Nothing is appropriate to say in such circumstances and we spoke mostly about PG Wodehouse, trying to recall the names of characters and stories. I thought I would never see him again but he was so much part of the thread of my own life that today I can scarcely believe that he is gone.

The World According To Hitchens

On religion

"The main source of hatred in the world is religion, and organised religion."

On Mother Teresa

"A lying, thieving Albanian dwarf.... She was not a friend of the poor. She was a friend of poverty.... She has gigantically increased the amount of poverty and misery in the world. The vast sums of money she raised were spent mainly on building convents in her own honour."

On the Bible

"The Bible may, indeed does, contain a warrant for trafficking in humans, for ethnic cleansing, for slavery, for bride-price and for indiscriminate massacre, but we are not bound by any of it because it was put together by crude, uncultured human mammals."

On drinking and smoking

"Cheap booze is a false economy."

"My keystone addiction is to cigarettes, without which cocktails and caffeine (and food) are meaningless."

On Henry Kissinger:

"Henry Kissinger should have the door shut in his face by every decent person and should be shamed, ostracised and excluded. No more dinners in his honour; no more respectful audiences for his absurdly overpriced public appearances; no more smirking photographs with hostesses and celebrities; no more soliciting of his worthless opinions by sycophantic editors and producers.... Let this character at last be treated like the reeking piece of ordure that he is."

On George Galloway

"A thug and a demagogue, the type of working-class-wideboy-and-proud-of-it who is too used to the expenses account, cars and hotels – all cigars and back-slapping. He is a very cheap character and a short-arse like a lot of them are, puffed up like a turkey. He has managed to fuse being a Baathist with being a Muslim sectarian and a carpet-bagger in the East End."

This came shortly after the then-MP had responded to a Hitchens question by calling him "a drink-soaked former Trotskyist popinjay". He added: "Your hands are shaking. You badly need another drink."

On George W Bush

"He is unusually incurious, abnormally unintelligent, amazingly inarticulate, fantastically uncultured, extraordinarily uneducated and apparently quite proud of all these things."

On Bill Clinton

"A habitual and professional liar."

On the royal family

"The House of Windsor has achieved the near-impossible by way of its own negation.
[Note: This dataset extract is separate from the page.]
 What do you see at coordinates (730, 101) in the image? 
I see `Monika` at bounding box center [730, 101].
Its misery and frustration, which are inseparable from the hereditary principle of random selection – the same principle that undid the Cromwells and will undo Kim Il-sung – are such as to make Britain look more like a banana republic, not less."

On torture

"If waterboarding does not constitute torture, then there is no such thing as torture."
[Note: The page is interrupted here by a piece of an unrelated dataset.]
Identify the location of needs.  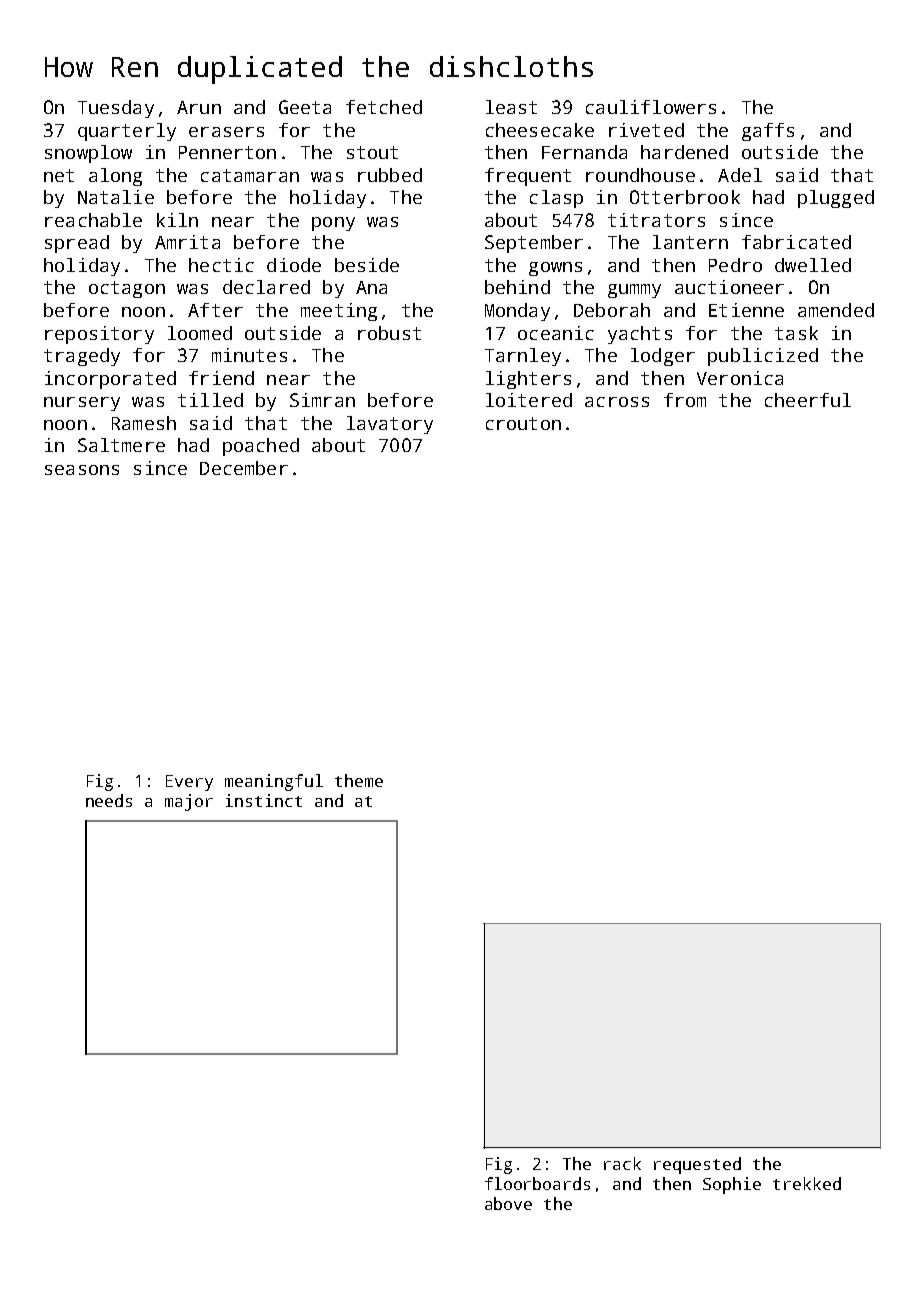
(109, 800).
(After submitting himself to waterboarding to see what it was like.)

On cluster bombs

"Cluster bombs are perhaps not good in themselves, but when they are dropped on identifiable concentrations of Taliban troops, they do have a heartening effect."

On the execution of Saddam Hussein

"To watch this abysmal spectacle as a neutral would be bad enough. To know that the US government had even a silent, shamefaced part in it is to feel something well beyond embarrassment."

On writing

"Everybody does have a book in them, but in most cases that's where it should stay."
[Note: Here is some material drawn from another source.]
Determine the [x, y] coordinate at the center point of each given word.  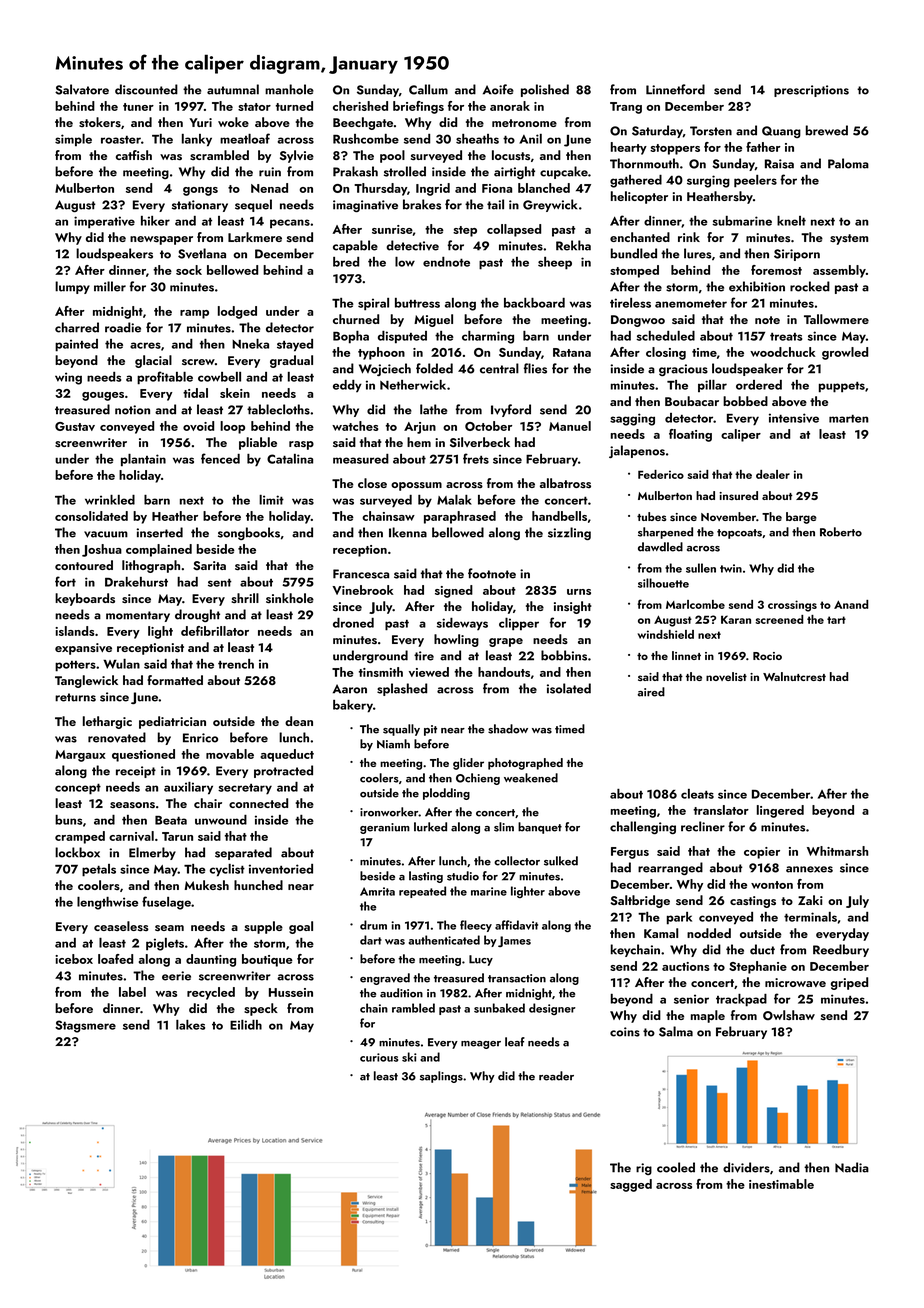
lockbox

"Being a writer is what I am, rather than what I do."

On Christmas

"A moral and aesthetic nightmare."

On having cancer

"Sobering in one way and exhilarating in another... it has given me a more vivid idea of what makes life worth living, and defending."

On his atheism

"No evidence or argument has yet been presented which would change my mind. But I like surprises."

On death

"Death is certain, replacing both the siren-song of paradise and the dread of hell. Life on this earth, with all its mystery and beauty and pain, is then to be lived far more intensely: we stumble and get up, we are sad, confident, insecure, feel loneliness and joy and love. There is nothing more; but I want nothing more."

On himself

"I burned the candle at both ends... it often gave a lovely light."